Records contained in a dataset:
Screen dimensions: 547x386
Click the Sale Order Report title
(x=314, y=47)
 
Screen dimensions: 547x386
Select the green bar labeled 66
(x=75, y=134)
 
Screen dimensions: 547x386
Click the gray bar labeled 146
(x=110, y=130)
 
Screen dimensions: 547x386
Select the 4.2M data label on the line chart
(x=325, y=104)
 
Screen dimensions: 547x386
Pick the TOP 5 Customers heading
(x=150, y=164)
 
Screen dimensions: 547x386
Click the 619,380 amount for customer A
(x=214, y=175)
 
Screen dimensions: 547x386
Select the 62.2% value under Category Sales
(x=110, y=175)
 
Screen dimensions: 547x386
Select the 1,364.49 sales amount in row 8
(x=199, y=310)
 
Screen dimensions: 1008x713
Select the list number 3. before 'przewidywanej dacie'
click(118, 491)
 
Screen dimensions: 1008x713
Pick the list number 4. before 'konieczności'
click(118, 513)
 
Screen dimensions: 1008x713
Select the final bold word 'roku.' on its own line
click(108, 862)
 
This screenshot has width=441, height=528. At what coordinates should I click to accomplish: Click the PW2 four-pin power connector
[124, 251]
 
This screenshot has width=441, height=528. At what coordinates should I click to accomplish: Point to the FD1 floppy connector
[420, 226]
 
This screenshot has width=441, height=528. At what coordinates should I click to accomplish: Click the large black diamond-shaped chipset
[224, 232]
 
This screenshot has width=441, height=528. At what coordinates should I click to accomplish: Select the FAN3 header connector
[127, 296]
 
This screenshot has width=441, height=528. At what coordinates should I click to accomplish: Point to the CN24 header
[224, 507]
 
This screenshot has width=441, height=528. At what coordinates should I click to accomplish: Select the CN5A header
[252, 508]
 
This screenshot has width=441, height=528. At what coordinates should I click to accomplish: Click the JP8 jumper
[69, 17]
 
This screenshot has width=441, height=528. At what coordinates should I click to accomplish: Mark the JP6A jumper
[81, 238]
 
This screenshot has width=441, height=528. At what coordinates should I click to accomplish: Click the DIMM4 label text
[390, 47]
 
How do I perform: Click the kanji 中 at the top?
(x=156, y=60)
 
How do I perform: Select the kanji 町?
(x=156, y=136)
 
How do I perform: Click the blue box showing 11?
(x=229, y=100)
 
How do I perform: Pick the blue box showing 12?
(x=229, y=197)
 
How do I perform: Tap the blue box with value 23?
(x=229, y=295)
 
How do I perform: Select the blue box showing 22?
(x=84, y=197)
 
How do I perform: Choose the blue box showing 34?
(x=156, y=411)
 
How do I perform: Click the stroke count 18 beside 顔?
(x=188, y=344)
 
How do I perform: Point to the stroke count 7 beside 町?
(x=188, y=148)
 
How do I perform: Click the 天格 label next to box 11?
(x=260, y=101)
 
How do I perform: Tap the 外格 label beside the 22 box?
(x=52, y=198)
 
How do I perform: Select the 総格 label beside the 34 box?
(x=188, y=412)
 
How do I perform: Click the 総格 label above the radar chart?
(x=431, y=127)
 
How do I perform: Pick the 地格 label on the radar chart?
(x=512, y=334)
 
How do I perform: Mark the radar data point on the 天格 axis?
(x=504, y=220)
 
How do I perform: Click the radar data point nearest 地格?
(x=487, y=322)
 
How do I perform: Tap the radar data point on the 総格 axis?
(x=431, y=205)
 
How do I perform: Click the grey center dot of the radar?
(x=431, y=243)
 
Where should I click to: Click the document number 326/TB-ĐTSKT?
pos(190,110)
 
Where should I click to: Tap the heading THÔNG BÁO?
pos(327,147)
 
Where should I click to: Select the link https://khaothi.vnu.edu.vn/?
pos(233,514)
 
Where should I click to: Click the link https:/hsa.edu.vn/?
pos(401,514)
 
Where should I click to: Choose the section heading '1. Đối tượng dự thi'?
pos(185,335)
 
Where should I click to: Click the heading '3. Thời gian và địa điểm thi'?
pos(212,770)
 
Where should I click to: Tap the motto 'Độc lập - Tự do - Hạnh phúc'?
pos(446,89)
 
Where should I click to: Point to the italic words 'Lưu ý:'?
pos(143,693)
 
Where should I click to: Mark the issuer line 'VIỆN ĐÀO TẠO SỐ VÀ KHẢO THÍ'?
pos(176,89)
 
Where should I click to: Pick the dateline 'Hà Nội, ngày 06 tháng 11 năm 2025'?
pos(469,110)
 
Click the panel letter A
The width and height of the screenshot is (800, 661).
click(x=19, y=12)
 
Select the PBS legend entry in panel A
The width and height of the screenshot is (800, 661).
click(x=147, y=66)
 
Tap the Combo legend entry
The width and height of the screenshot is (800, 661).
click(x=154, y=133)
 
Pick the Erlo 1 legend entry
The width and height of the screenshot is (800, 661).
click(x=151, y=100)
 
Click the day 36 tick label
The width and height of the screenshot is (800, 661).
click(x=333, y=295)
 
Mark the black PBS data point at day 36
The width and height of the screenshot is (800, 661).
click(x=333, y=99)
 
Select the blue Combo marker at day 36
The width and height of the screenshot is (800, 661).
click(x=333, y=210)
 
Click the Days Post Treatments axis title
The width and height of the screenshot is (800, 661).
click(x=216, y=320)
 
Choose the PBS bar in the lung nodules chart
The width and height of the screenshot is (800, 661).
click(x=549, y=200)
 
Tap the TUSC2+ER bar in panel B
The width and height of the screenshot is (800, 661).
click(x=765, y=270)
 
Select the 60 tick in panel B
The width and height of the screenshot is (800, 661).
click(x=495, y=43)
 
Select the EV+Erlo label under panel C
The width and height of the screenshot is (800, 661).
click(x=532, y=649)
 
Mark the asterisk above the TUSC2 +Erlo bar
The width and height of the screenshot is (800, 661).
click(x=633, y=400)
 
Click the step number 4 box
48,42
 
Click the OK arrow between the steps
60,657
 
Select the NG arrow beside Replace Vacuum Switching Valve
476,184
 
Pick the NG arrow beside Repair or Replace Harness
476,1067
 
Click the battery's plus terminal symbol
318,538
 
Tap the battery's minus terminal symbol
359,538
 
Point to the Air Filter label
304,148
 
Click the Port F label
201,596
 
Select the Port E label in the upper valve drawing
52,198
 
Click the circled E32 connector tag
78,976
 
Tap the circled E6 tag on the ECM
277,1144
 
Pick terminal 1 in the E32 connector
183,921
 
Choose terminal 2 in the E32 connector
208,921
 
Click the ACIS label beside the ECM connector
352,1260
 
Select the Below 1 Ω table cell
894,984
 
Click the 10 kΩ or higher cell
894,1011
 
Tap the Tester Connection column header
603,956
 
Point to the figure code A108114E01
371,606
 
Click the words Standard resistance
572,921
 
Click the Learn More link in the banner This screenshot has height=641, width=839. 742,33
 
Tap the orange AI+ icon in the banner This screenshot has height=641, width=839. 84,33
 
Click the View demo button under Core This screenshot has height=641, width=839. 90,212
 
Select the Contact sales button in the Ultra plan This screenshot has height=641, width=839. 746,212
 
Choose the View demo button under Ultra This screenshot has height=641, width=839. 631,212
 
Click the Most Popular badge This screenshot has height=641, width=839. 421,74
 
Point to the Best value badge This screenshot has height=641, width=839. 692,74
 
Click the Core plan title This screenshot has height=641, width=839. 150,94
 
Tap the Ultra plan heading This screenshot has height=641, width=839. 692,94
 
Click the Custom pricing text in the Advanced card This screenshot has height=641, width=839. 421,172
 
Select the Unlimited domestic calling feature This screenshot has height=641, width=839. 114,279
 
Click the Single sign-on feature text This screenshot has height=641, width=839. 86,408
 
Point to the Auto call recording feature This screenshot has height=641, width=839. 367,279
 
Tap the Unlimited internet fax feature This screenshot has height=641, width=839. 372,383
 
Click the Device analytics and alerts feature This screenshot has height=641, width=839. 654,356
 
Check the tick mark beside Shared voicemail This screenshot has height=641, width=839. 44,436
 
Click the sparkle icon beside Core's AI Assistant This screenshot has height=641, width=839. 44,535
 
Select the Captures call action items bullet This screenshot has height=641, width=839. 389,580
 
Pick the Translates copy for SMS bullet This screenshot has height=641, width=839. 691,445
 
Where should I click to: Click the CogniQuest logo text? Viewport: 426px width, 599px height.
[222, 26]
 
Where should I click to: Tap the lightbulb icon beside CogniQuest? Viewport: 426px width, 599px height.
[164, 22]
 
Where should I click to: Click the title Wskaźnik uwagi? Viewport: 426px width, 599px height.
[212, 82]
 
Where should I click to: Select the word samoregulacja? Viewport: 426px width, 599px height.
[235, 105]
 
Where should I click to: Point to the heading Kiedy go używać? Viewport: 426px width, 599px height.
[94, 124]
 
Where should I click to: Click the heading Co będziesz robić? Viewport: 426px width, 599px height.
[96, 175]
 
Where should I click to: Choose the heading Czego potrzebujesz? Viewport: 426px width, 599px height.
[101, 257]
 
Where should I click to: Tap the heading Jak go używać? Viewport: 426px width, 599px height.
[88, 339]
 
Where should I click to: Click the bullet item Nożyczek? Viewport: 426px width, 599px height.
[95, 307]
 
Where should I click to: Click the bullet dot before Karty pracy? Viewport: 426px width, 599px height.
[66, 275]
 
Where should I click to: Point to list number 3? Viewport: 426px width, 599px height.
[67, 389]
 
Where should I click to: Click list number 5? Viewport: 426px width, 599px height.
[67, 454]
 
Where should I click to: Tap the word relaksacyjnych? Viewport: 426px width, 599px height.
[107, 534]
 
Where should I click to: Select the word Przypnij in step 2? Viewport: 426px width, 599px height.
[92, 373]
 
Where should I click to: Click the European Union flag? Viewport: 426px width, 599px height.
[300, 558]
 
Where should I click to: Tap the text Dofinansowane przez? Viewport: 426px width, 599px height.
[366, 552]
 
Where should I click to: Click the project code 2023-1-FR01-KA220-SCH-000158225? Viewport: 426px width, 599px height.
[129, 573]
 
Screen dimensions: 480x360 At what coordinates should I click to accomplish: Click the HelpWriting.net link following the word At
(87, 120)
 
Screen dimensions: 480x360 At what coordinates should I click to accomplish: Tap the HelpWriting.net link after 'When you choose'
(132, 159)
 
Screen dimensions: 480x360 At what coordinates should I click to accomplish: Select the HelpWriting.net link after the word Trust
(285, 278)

» SET TASK:
State how many lines of the records contain the word "under", treating uppercase and lowercase as distinct, and give only that number.

» SOLUTION FOR THIS TASK:
4